Nicotinamide adenine dinucleotide phosphate (NADPH) oxidase-dependent activation of phosphoinositide 3-kinase and p38 mitogen-activated protein kinase signal pathways Is required for lipopolysaccharide-induced microglial phagocytosis

Abstract

The importance of microglial reactive oxygen species (ROS) signaling in neuroinflammatory processes has been well demonstrated; however, relatively little is known regarding the related mechanisms underlying these processes. Here, we show that ROS-dependent signal pathways that govern microglial phagocytosis are highly dependent upon nicotinamide adenine dinucleotide phosphate (NADPH) oxidase (Nox) activation.

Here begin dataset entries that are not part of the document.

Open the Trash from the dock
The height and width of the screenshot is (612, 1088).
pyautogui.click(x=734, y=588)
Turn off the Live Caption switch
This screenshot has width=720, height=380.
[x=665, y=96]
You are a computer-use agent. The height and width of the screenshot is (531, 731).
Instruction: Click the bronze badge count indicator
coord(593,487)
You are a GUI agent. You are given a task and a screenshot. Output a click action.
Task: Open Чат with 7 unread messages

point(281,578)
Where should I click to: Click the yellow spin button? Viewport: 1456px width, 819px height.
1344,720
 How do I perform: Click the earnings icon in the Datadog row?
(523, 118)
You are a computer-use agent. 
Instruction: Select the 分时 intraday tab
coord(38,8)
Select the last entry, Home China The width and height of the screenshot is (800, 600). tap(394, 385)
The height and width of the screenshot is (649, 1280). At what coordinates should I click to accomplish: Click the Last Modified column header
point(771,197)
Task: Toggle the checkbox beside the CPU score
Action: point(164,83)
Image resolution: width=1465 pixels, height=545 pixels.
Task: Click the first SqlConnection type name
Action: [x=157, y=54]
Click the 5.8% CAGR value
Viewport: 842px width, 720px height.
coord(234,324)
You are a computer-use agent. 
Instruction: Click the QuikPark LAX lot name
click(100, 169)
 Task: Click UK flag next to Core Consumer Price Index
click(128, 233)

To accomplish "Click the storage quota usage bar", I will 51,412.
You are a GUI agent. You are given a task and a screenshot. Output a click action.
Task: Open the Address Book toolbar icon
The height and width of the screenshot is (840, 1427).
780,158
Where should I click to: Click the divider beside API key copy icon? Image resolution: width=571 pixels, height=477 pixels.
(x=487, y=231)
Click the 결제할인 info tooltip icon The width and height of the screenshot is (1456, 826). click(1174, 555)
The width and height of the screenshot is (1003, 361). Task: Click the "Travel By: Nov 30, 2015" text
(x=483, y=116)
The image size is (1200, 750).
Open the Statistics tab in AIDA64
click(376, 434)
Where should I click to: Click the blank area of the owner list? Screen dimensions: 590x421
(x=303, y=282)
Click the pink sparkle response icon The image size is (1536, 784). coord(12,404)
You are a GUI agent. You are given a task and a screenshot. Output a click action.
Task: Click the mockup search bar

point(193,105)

Specifically, phagocytosis was greatly reduced by both antioxidant and Nox inhibitor treatments in lipopolysaccharide (LPS)-stimulated BV-2 microglia. Additionally, there was a marked reduction in intracellular ROS content. These results suggest that Nox is the main ROS source for LPS-induced microglial phagocytosis. More decisive evidence for the involvement of ROS in phagocytosis was obtained from an examination of phosphatidyl inositol 3-kinase (PI3-K) and p38 mitogen-activated protein kinase (MAPK) signal pathway activation under reduced ROS levels. These two kinases were activated by LPS treatment and inhibited by ROS neutralization and Nox inhibition. We conclude that microglial phagocytosis requires ROS-dependent PI3-K and p38 MAPK activation and that Nox-derived ROS functions as an upstream regulator of both PI3-K and p38 MAPK. These findings will provide a fundamental basis for a therapeutic modality in inflammation-mediated neurodiseases.